A multiply-accumulate operation is to be performed for each bit, similarly to Embodiment 1. Thus, operations of m steps are to be performed for division count m. Similarly to Embodiment 1, except computation of the most significant bit, a carry amount is to be calculated at a level count. Connection of additional regions PCPLs3, PCPLs2, PCNLs3, and PCNLs2 is controlled by operating CPLWLs and CNLWLs, and a level at which determination is switched is determined using readout determination circuits CT3 and CT2. This method is the same as in Embodiment 1, and details are omitted. Also with regard to a carry, similarly to Embodiment 1, a quantization level count corresponding to the carry calculated in the previous phase is divided by the base of bit expression, to determine an amount of additional current to be added to a high-order cell by a carry.
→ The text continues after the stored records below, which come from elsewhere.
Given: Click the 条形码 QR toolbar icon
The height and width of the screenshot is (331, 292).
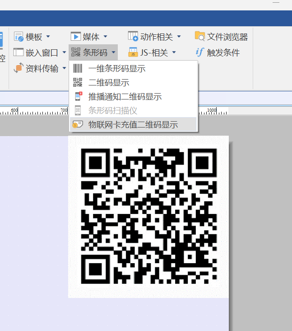Looking at the screenshot, I should click(x=76, y=52).
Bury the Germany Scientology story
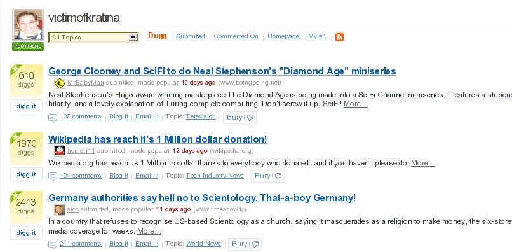512x252 pixels. click(245, 244)
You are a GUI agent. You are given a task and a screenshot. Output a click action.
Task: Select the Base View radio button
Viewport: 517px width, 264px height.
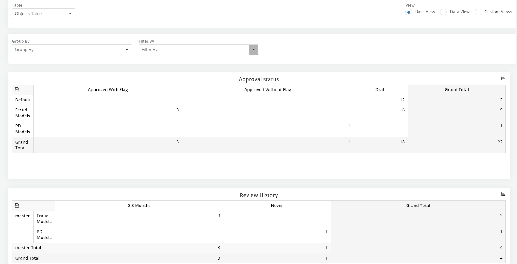pos(409,12)
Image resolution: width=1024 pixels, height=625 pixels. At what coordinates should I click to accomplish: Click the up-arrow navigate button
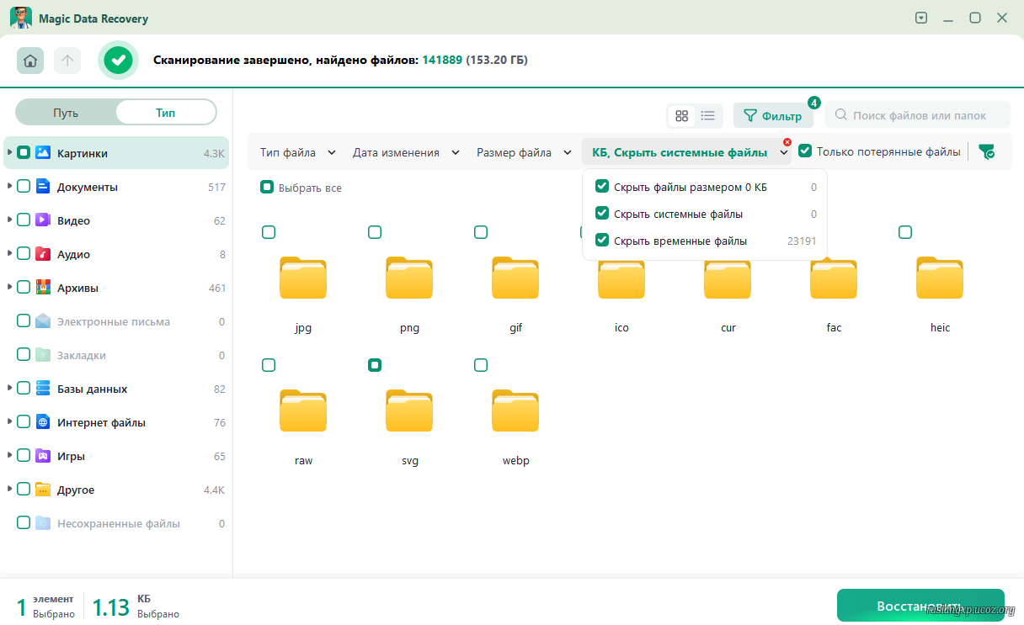click(x=67, y=61)
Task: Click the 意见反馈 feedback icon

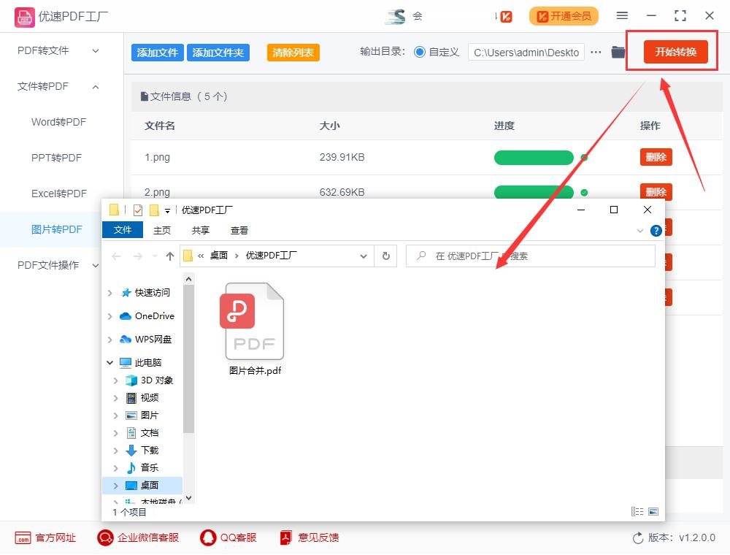Action: [x=285, y=537]
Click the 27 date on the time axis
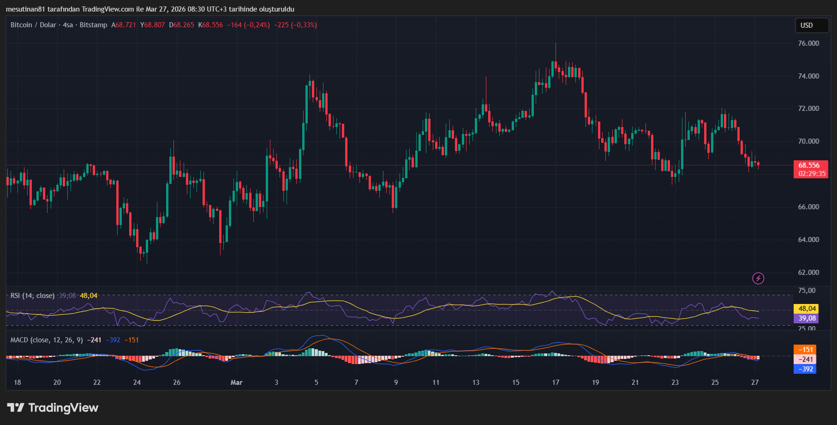Screen dimensions: 837x425 tap(755, 383)
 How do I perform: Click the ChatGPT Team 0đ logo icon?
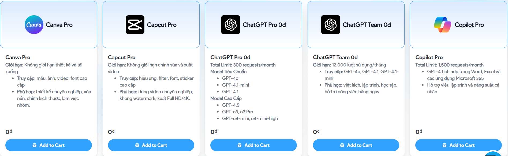tap(331, 25)
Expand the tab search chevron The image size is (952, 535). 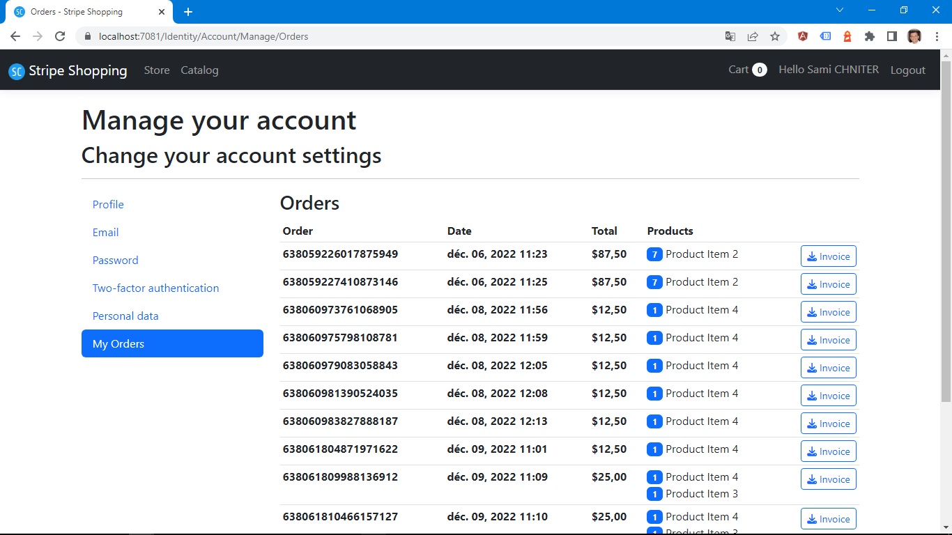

Here, as a difference from Embodiment 1, a multiply-accumulate operation for bits except the most significant bit and the least significant bit is supplementarily described. For each of such bits, a carry amount to the bit itself from a low order is to be considered in calculation of a carry amount from the bit itself to the high order. Hence, a current amount that is a carry amount from the low order is added to the current amount added on a bit line of the bit, and then a carry amount from the bit itself to a high order is calculated. However, such operation can be performed with the configuration illustrated in FIG. 24. For example, as a result of calculation of the least significant bit, when a current amount of a carry is added to the second bit on the positive side, control for holding the carry amount is added to bit line BLP2 by CPUWLs and additional region PCPU2s. In this state, results of multiply-accumulate operations for the second bits for positive and negative sides are compared. To calculate the difference, switch of output from readout determination circuit CT2 is determined based on control of CPLWLs and CNLWLs and connection of additional regions PCPL2s and PCNL2s thereby, yet according to the configuration of the present embodiment, a process of calculating such a difference is separated from PCPU2s that holds a carry amount from a low order. Thus, a carry amount to a high order can be calculated in a state in which a carry amount from a low order is added. After that, calculation up to the most significant bit can be completed by repeating the same operation on a high-order bit.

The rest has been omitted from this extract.